Mi abuela Anastasia, la madre de mi madre, hubiera cumplido ayer 110 años. Nacida en Madrigal, un pueblo de Guadalajara, era delgada, con cara dulce y entrañable y siempre iba con una sonrisa, pero también era fuerte como un junco. Su historia es de película. Casada con Mariano a pesar de la oposición de las familias, dió a luz a nueve hijos de los que sólo cinco salieron adelante en una época tan dura como la postguerra. Juntos vivieron donde le destinaban a él. Sevilla, Barcelona, donde les hubiera gustado quedarse si no hubiera sido por los problemas de salud que arrastraba Mariano tras la Guerra Civil. Finalmente se asentaron en Madrid donde él sufrió un infarto y murió. Mi madre y sus hermanos eran niños y fue un golpe duro. Tambien para Anastasia que, sin embargo, se convirtió en una heroína para sacar adelante a su familia. Siempre ahorradora, siempre simpática y siempre dispuesta a ayudar a los demás.

La recuerdo siendo una persona joven en un cuerpo de mayor. Sin achaques y sin reproches, siempre iba ayudar a los ‘ancianitos’ de la parroquia siendo de su misma edad. Su casa, en San Conrado, siempre estaba abierta para quien lo necesitara y aunque andara justa cada domingo se apañaba para tener un solomillo con patatas y unas judías verdes. Nos hacía felices con juegos, paciencia, canciones o construyendo una pelota de lana para jugar en su pasillo usando de canasta improvisada una imagen de un Cristo.
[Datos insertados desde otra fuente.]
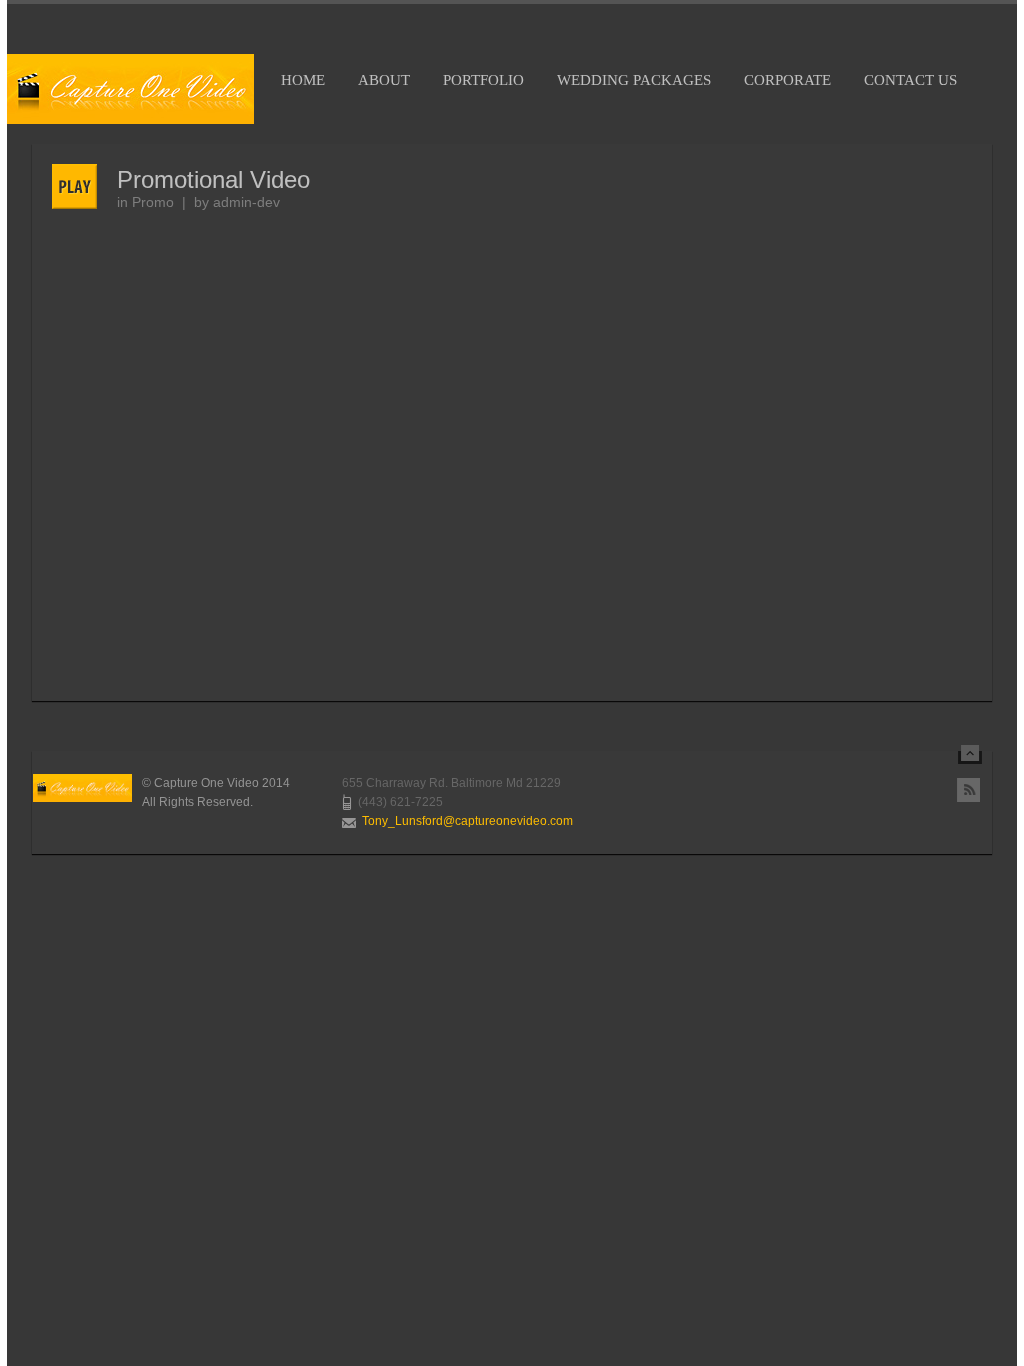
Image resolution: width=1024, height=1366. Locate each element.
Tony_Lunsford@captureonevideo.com (467, 821)
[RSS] (968, 790)
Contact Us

Se que a lo mejor todo esto no interesa. Son batallitas de la familia González Mangada, pero ayer ella me vino a la cabeza y me hizo plantearme quiénes son mis referentes. Lo siento, no juegan al fútbol, no me gobiernan, no llenan estadios, ni son gurús del cambio climático «a los que les han robado su infancia». Son gente como Anastasia. Heroínas anónimas de la postguerra, el franquismo y la transición que jamás tuvieron un reproche y sí miles de sonrisas.